Your instructions: Write out, word for word, the items below from the line with "Given: Click the" through the end of the items, leaving the pictures out.
— start —
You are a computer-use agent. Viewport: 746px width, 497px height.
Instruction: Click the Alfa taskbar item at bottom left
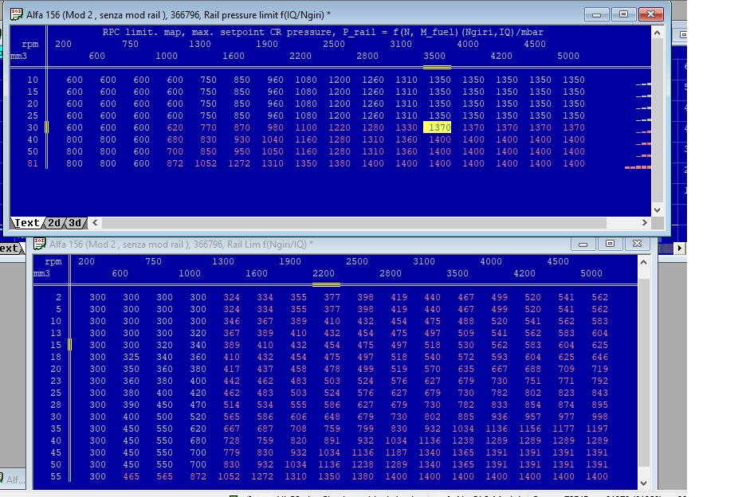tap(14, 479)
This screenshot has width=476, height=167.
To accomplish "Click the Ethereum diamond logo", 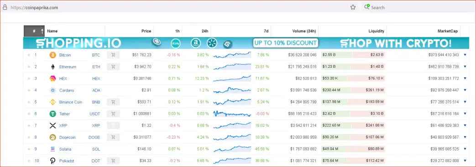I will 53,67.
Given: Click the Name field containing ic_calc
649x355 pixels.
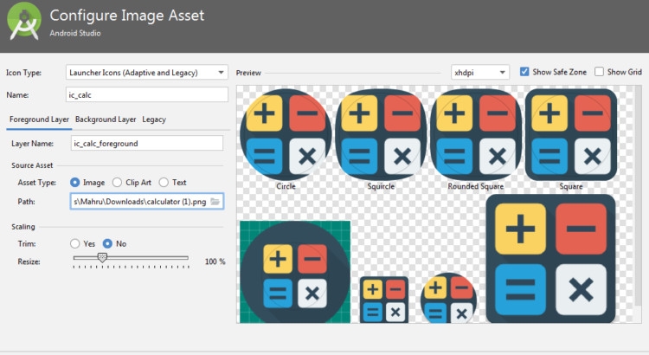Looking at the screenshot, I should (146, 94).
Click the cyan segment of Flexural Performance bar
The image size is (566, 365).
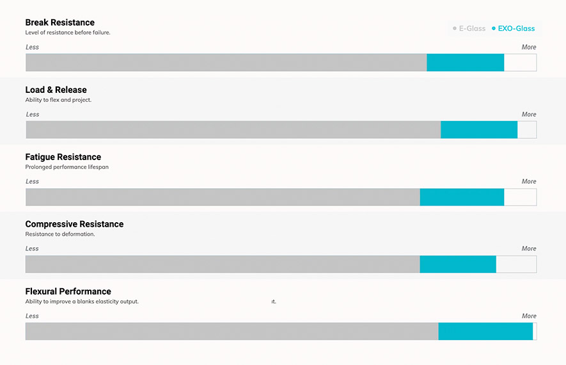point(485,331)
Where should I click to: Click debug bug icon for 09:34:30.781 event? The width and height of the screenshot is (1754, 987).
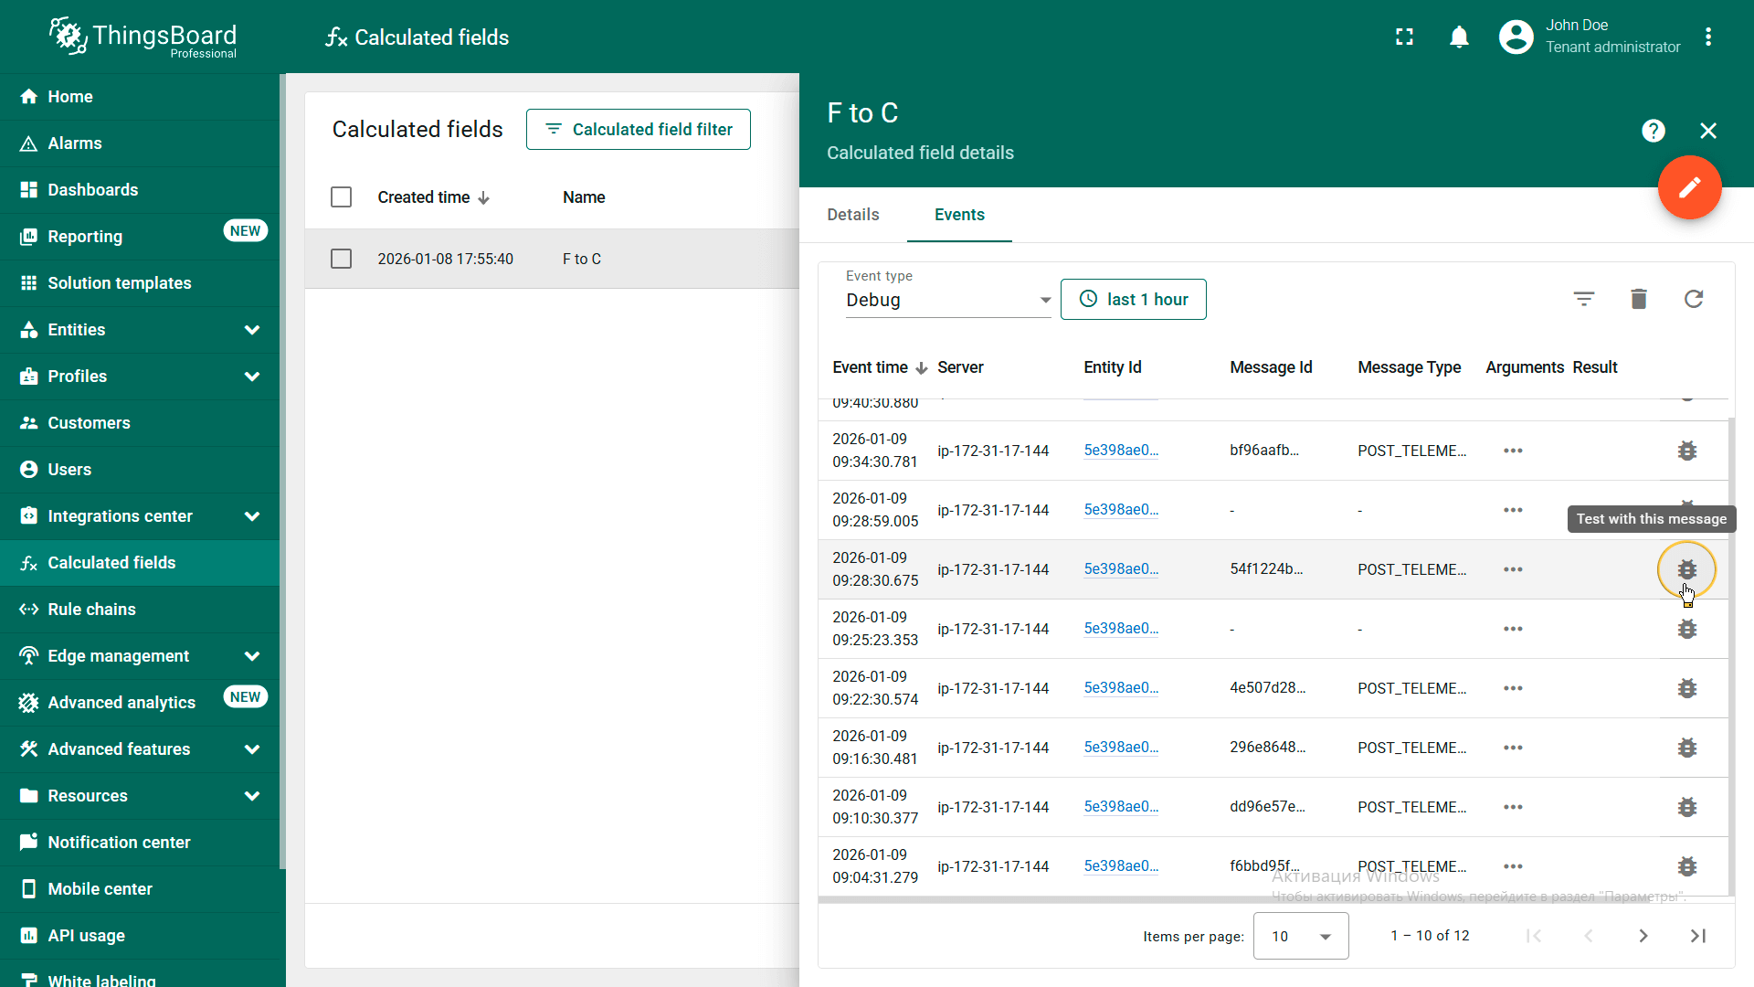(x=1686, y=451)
— end —
Written response:
Given: Click the Name field containing ic_calc
649x355 pixels.
Looking at the screenshot, I should (146, 94).
Click the cyan segment of Flexural Performance bar
The image size is (566, 365).
point(485,331)
Where should I click to: Click debug bug icon for 09:34:30.781 event? The width and height of the screenshot is (1754, 987).
(x=1686, y=451)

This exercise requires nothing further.